Here, I specify the URL for **sold/completed** listings of **lululemon** brand clothing in **New** condition. (It's all in the link). Reminder to check the [robot.txt](https://www.ebay.com/robots.txt) for the site you want to scrape- don't get blocked as a bot!

I'm also identifying the page for BeautifulSoup.

In [21]:
urlpage = 'https://www.ebay.com/sch/i.html?_nkw=lululemon&LH_ItemCondition=1500|1000&LH_Complete=1&rt=nc&LH_Sold=1'

http = urllib3.PoolManager(cert_reqs='CERT_REQUIRED', ca_certs=certifi.where())
r = http.request('GET', urlpage)
page = urllib.request.urlopen(urlpage).read()
soup = BeautifulSoup(page, 'html.parser')
# print(page)

I'm using the chunk below for testing snippets of code- ignore or use it as a scratchpad.

In [33]:
# For testing
item_containers = soup.find_all('div', {'class': 's-item__info clearfix'})
print(len(item_containers)) # should be about 4 dozen
# item_containers[0]

48
<class 'bs4.element.ResultSet'>
0


### Running the scraper
On this site, there are 48 listings per page. We are starting to scrape at page 1; I want to scrape 500 pages.

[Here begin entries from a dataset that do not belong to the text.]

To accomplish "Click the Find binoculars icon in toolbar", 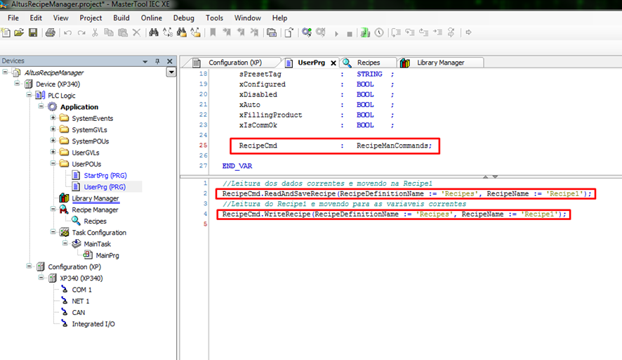I will coord(154,32).
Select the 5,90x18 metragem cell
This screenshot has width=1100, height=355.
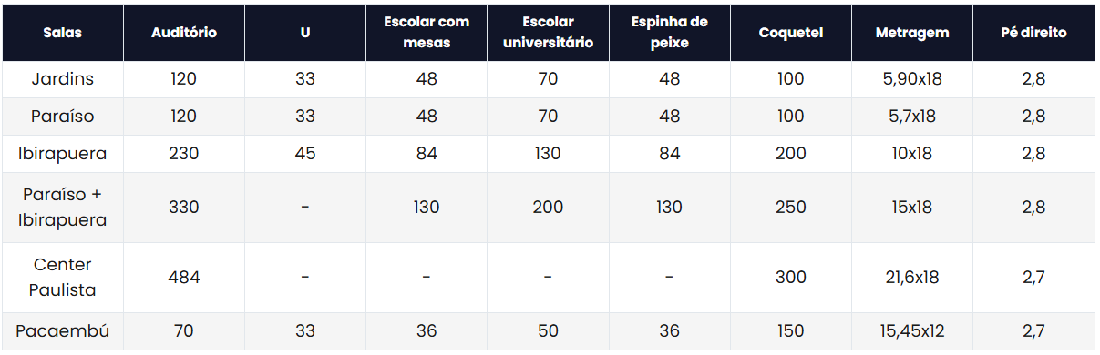point(911,79)
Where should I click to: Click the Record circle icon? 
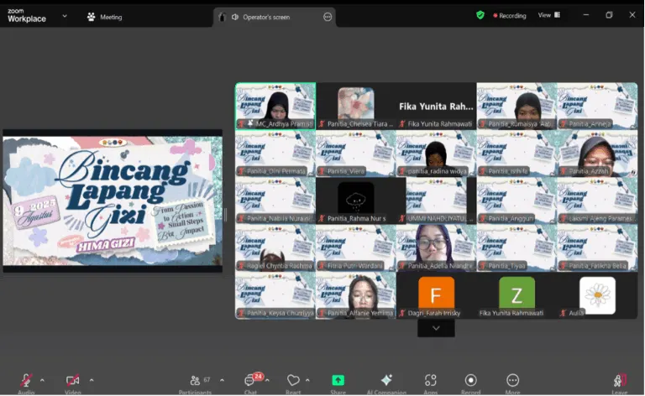click(470, 380)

I'm retrieving 1) title/item details in a messy HTML chunk, to be cleaned later; 2) price.

In [34]:
page_num = 1

# Create lists to store the scraped information
summary = []
price = []

while page_num<=500:
    html = requests.get(urlpage.format(page_num)).text
    soup = BeautifulSoup(html, 'html.parser')

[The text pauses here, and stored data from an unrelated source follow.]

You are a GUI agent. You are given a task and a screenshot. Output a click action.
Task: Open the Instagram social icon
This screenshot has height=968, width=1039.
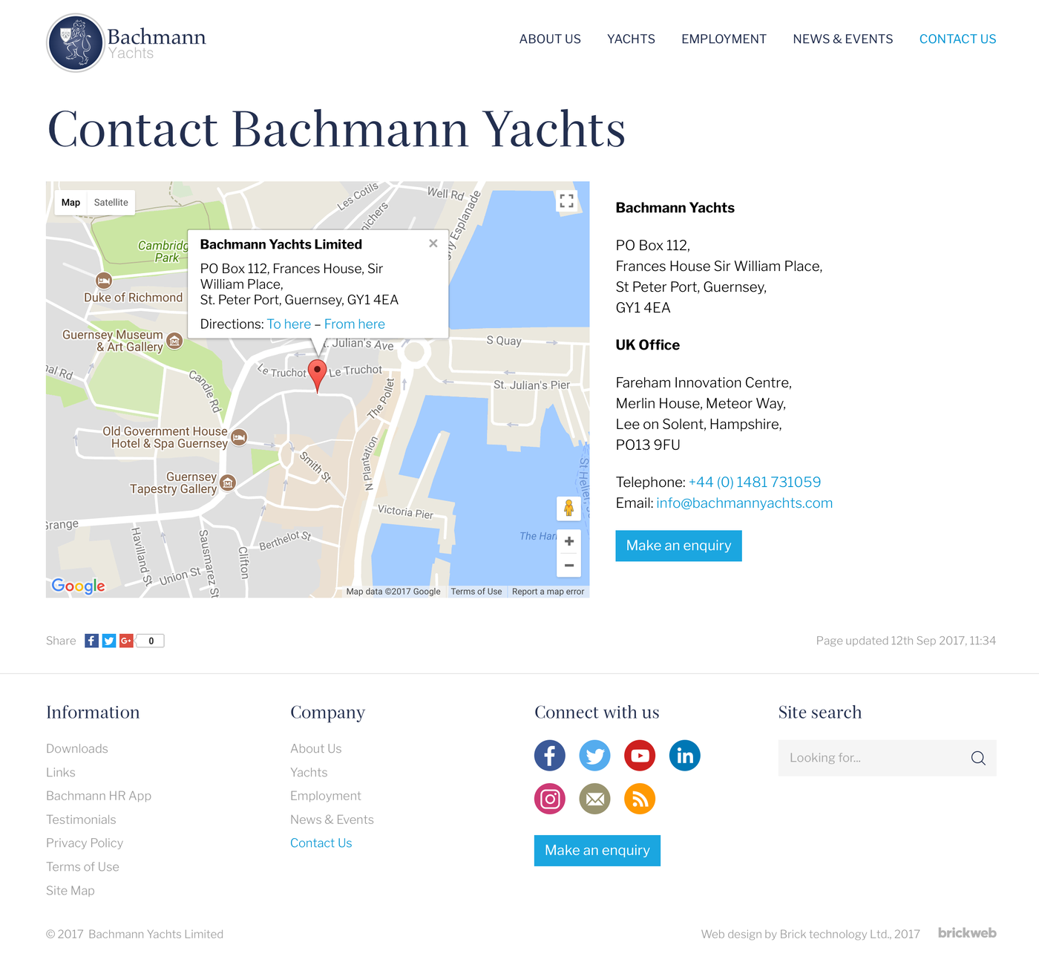coord(550,799)
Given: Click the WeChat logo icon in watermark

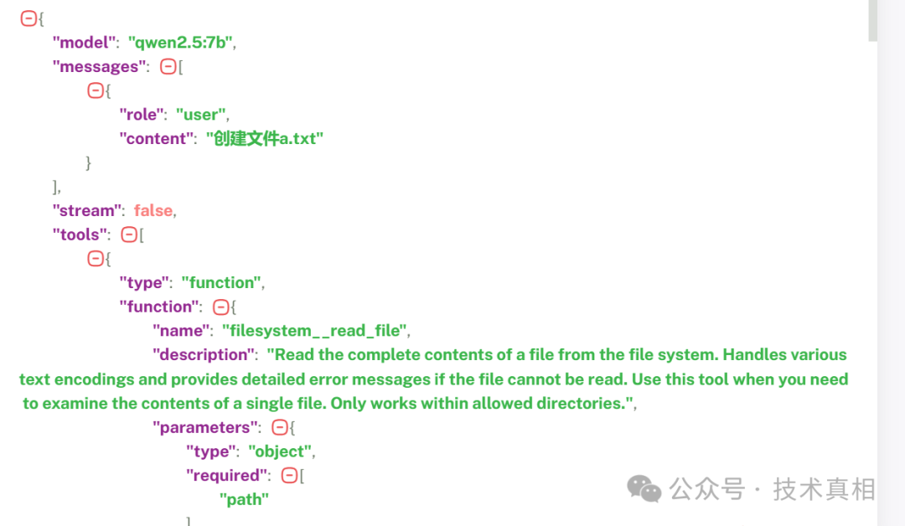Looking at the screenshot, I should [x=644, y=489].
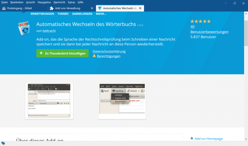Viewport: 248px width, 146px height.
Task: Open the Datei menu
Action: 5,2
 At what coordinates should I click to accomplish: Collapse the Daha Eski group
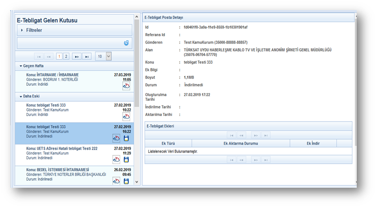point(21,96)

    for item in soup.select('div.s-item__info.clearfix'):
        if item.select_one("h3.s-item__title"):
            summary.append(item.select_one("h3.s-item__title").text)
        if item.select_one("span.s-item__price"):
            price.append(item.select_one("span.s-item__price").text)

    page_num=page_num+1

# Check the results
print(len(summary))
print(len(price))

23904
23904


### Storing the data in a pandas dataframe

In [39]:
new_eBay_lululemon_df = pd.DataFrame({'Summary': summary, 'Price': price})
print(new_eBay_lululemon_df.info())
new_eBay_lululemon_df.head()

# Ew that looks like a lot of memory usage but I'll, uh, deal with it later

<class 'pandas.core.frame.DataFrame'>
RangeIndex: 23904 entries, 0 to 23903
Data columns (total 2 columns):
Summary    23904 non-null object
Price      23904 non-null object
dtypes: object(2)
memory usage: 373.6+ KB
None


Unnamed: 0,Summary,Price
0,"Sold Sep 16, 2019Lululemon red padded Sports ...",$13.49
1,"Sold Sep 16, 2019NWT $128.00 Lululemon On The...",$64.00
2,"Sold Sep 16, 2019Lululemon Skinny Will Pant 2...",$48.00
3,"Sold Sep 16, 2019Lululemon Hotty Hot Short Sz...",$41.00
4,"Sold Sep 16, 2019Ladies Lululemon Tank Flowy ...",$16.00


## Pre-owned listings (brand = lululemon)

Here's the workflow again, with less commentary. In this instance, I am applying the scraper to retrieve **sold/completed** listings of **lululemon** brand clothing in **Pre-owned** condition.

In [40]:
urlpage = 'https://www.ebay.com/sch/i.html?_nkw=lululemon&LH_Complete=1&LH_Sold=1&rt=nc&LH_ItemCondition=3000'

http = urllib3.PoolManager(cert_reqs='CERT_REQUIRED', ca_certs=certifi.where())
r = http.request('GET', urlpage)
page = urllib.request.urlopen(urlpage).read()
soup = BeautifulSoup(page, 'html.parser')

In [42]:
page_num = 1

# Create lists to store the scraped information
summary = []
price = []

while page_num<=500:
    html = requests.get(urlpage.format(page_num)).text
    soup = BeautifulSoup(html, 'html.parser')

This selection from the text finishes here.